Ralph feels guilty as hell after this egregious merciless heartless activity but later, as these things often go, bad goes to worse. As he pulls his truck out of the garage that evening to attend the local high school graduation ceremony, he notices what appears to be a downy ball of fur on the lawn, and upon closer inspection he sees it’s the five infant blackbirds he orphaned earlier that have obviously abandoned the nest. They scatter hungry and lost into the sagebrush upon his approach. Maybe they’ll make it, he thinks to himself, and then he expresses that hope to his girl Gwen who is well aware of his remorse.

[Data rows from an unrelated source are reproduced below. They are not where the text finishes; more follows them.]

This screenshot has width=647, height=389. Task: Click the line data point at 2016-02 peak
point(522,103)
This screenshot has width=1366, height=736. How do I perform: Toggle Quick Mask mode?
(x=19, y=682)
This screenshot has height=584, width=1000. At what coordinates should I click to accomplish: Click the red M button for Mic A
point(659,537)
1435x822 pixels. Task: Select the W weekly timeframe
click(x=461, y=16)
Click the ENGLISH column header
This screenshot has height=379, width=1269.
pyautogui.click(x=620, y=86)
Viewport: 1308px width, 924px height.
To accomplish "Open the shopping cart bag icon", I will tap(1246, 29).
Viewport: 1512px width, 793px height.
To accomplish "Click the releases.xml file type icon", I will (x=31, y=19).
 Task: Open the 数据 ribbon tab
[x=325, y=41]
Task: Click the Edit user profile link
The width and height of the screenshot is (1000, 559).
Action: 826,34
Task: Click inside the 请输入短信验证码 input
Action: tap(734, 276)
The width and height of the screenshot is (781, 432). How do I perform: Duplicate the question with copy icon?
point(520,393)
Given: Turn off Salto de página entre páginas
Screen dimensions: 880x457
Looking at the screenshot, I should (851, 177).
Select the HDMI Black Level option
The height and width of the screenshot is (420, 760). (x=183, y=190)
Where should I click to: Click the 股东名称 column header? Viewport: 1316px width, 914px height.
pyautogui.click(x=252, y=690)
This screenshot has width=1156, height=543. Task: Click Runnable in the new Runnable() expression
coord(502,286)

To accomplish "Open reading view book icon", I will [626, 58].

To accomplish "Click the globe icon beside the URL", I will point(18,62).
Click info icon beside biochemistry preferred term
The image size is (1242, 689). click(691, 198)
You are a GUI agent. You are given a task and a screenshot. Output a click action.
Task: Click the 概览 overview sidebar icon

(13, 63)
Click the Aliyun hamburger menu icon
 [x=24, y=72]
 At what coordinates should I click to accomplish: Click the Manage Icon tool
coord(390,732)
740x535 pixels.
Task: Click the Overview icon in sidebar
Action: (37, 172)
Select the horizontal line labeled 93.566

Yeah, she says, sure they will.
On the way to the graduation, Ralph wonders were he to give the commencement speech to the kids about what he’s learned of remorse at 74, he’d suggest seeking solace in literature, such as in these stanzas from Coleridge’s “The Rime of the Ancient Mariner”:
And I had done a hellish thing,
And it would work ‘em woe:
For all averred I had killed the bird
That made the breeze to blow.
Ah wretch! Said they,
The Bird to slay
That made the breeze to blow.
Nor dim nor red, like God’s own head
The glorious sun uprist.
Then all averred I had killed the bird
That brought the fog and mist.
T’was right, said they,
Such birds to slay
That bring the fog and mist.
There would be some wonderment in the audience why this sort of thing is appropriate in a commencement address unless in the unlikely event everyone present has read the entire poem, so Ralph would have to elaborate by concluding thusly: So, young ladies and gentlemen, as you now begin the occasionally terrifying cruise called the rest of your life, with Godspeed best hopes of your parents, teachers and friends, there are going to be times when you’re up against the ineluctable power of nature, especially human nature, and in that battle Uncle Ralph here wishes you the best of luck.